Oui, les produits de dégradation de la protéine DSP1 recombinante sont une réalité in vivo. Ces produits seraient dus à l’activité protéolytique endogène de la protéine DSP1. On sait que lors de la purification de la protéine DSP1 embryonnaire et de western blot, les anticorps anti DSP1 reconnaissent deux formes de la protéine DSP1 : l’une à 49 kDa et l’autre à 47 kDa ce qui laisse la possibilité qu’in vivo, DSP1 existe sous deux formes. Deux hypothèses peuvent expliquer ce phénomène. La première est qu’in vivo la protéine DSP1 serait clivée ce qui donnerait au moins deux formes de la protéine DSP1. Le fait d’observer, in vitro, des formes clivées de la protéine DSP1 recombinante serait en accord avec cette hypothèse. Les formes clivées de la protéine DSP1 pourraient avoir des activités différentes de manière similaire à la protéine Trx qui est clivée en deux formes Trx-C et Trx-N ayant des activités transcriptionnelles opposées.
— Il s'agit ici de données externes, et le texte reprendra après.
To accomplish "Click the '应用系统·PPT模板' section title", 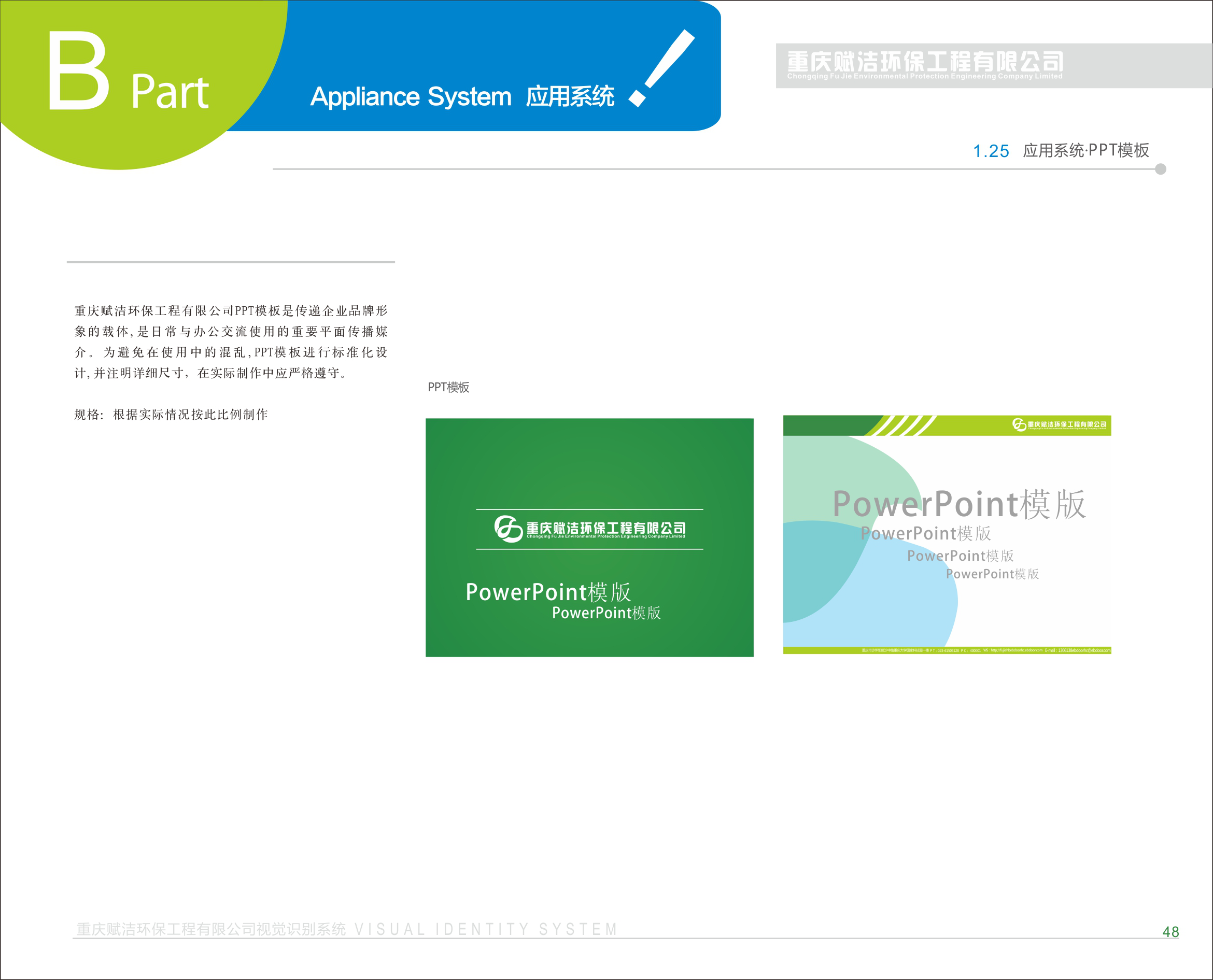I will point(1085,150).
L’autre possibilité pour expliquer ce phénomène est l’existence d’épissage alternatif dans le gène dsp1 (Canaple et al., 1997). L’épissage alternatif produit deux types d’ARNm dsp1 qui vont être traduits en deux protéines de taille différente qui sont reconnues de manière similaire par les anticorps anti DSP1. Mais les deux ARNm dsp1 donnent des protéines DSP1 avec une différence de 8 acides aminées ce qui semble faible pour détecter cette différence en western blot. Afin de valider cette hypothèse, il serait nécessaire de cloner les ADNc des deux ARNm du gène dsp1 pour les associer à un vecteur d’expression puis de les insérer dans le génome de drosophile mutante pour le gène dsp1.
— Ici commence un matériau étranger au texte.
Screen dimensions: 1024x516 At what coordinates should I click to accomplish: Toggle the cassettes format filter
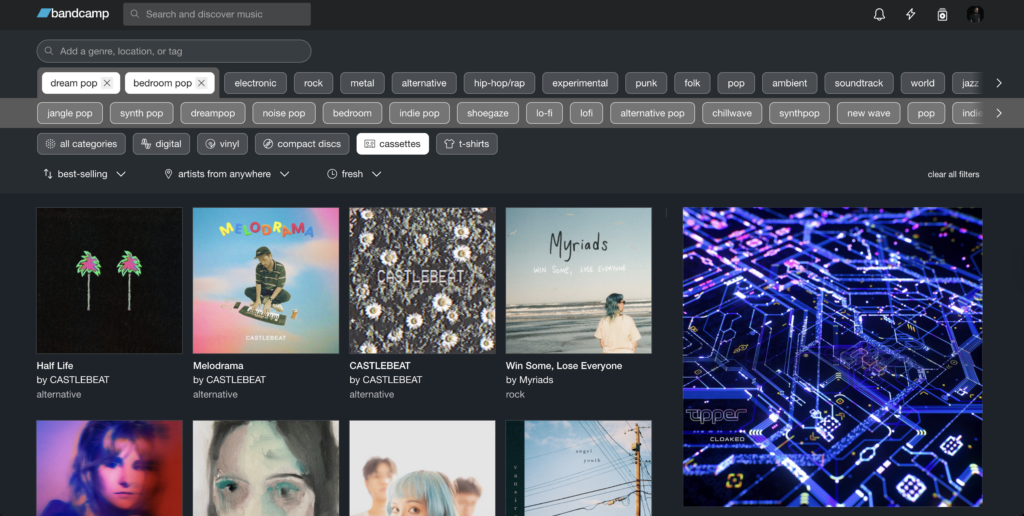tap(392, 144)
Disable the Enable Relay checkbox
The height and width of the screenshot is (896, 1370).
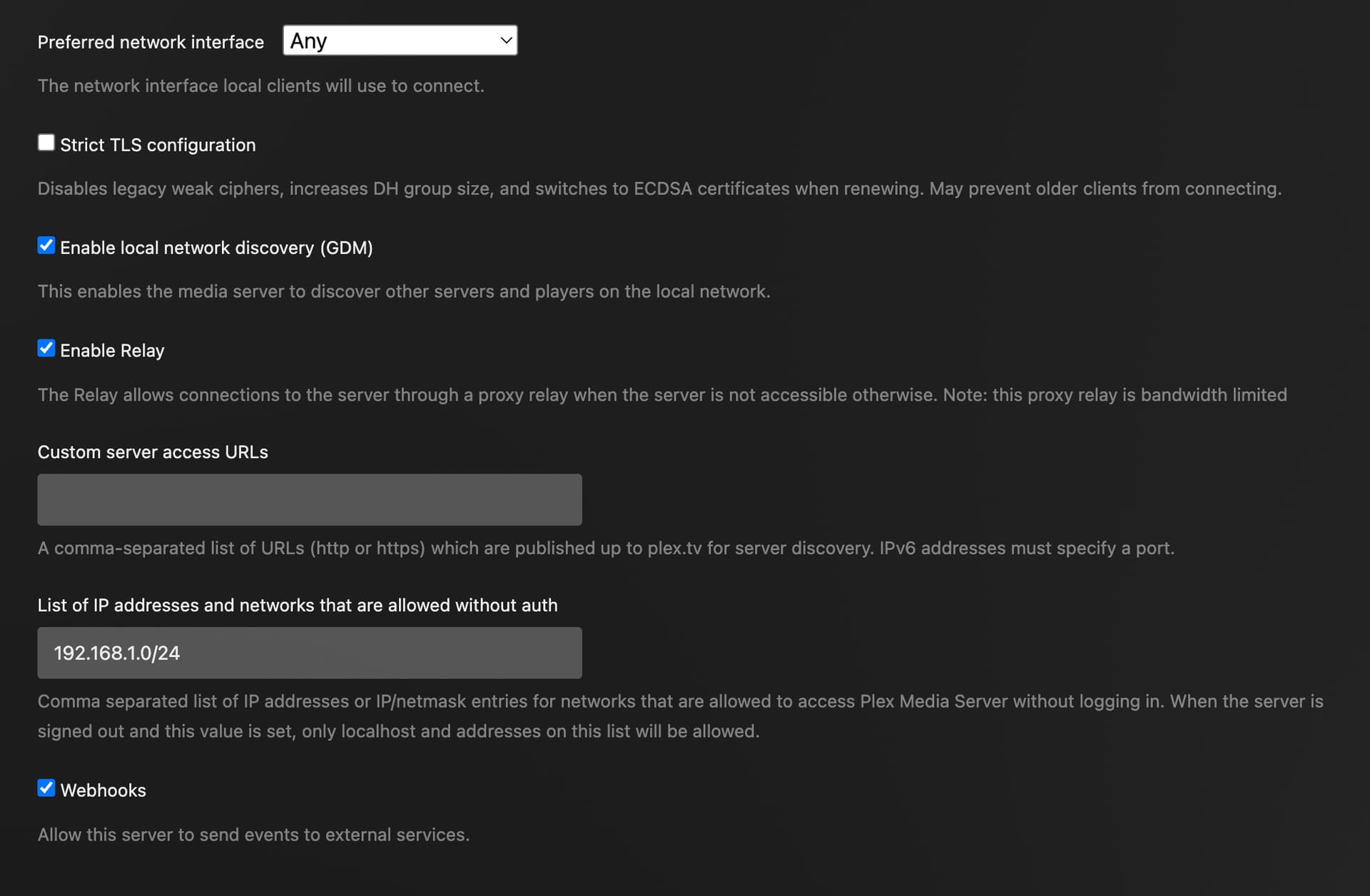pos(46,348)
Nous aurions deux types de drosophiles exprimant spécifiquement chaque isoforme de la protéine DSP1 et permettant de discriminer les tailles, puis les rôles des isoformes.
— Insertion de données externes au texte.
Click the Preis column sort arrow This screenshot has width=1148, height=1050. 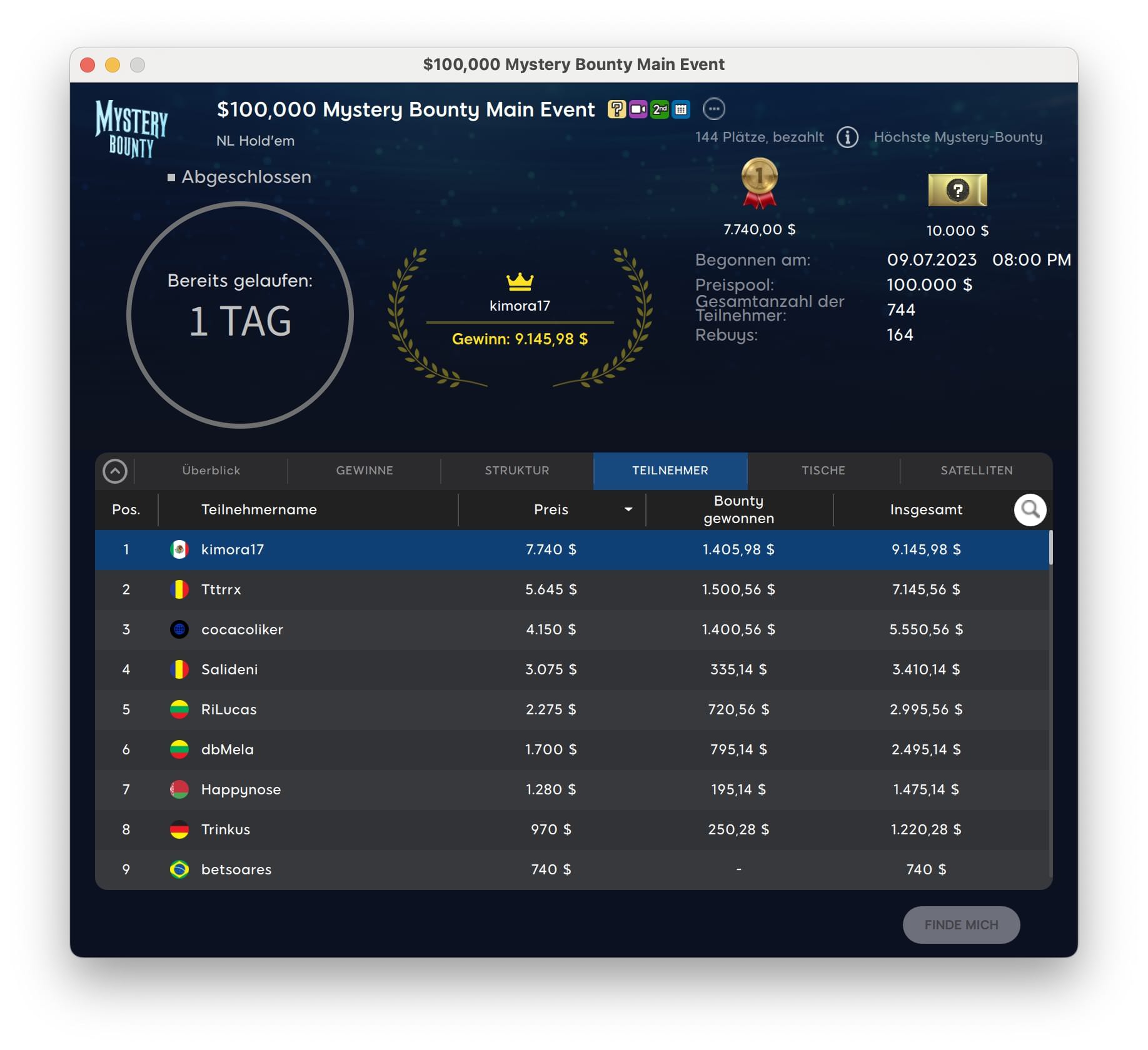pyautogui.click(x=628, y=509)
II. Les partenaires de la protéine DSP1.
L’équipe dans laquelle j’effectue ma thèse s’attache à mettre en évidence les rôles biologiques de la protéine DSP1. Les études précédentes ont permis de révéler l’implication de la protéine DSP1 dans la régulation des gènes du développement. DSP1 participe au maintien de l’expression des gènes homéotiques avec les protéines PcG et TrxG. Au cours de ce travail, nous nous sommes intéressés aux partenaires protéiques de la protéine DSP1. Grâce à des techniques d’immunoaffinité, j’ai pu identifier un certain nombre de protéines partenaires notamment la protéine Rm62. J’ai précisé le rôle de celle-ci dans la régulation des gènes homéotiques. L’ensemble de ces résultats nous permet de définir un modèle d’action concernant la protéine DSP1.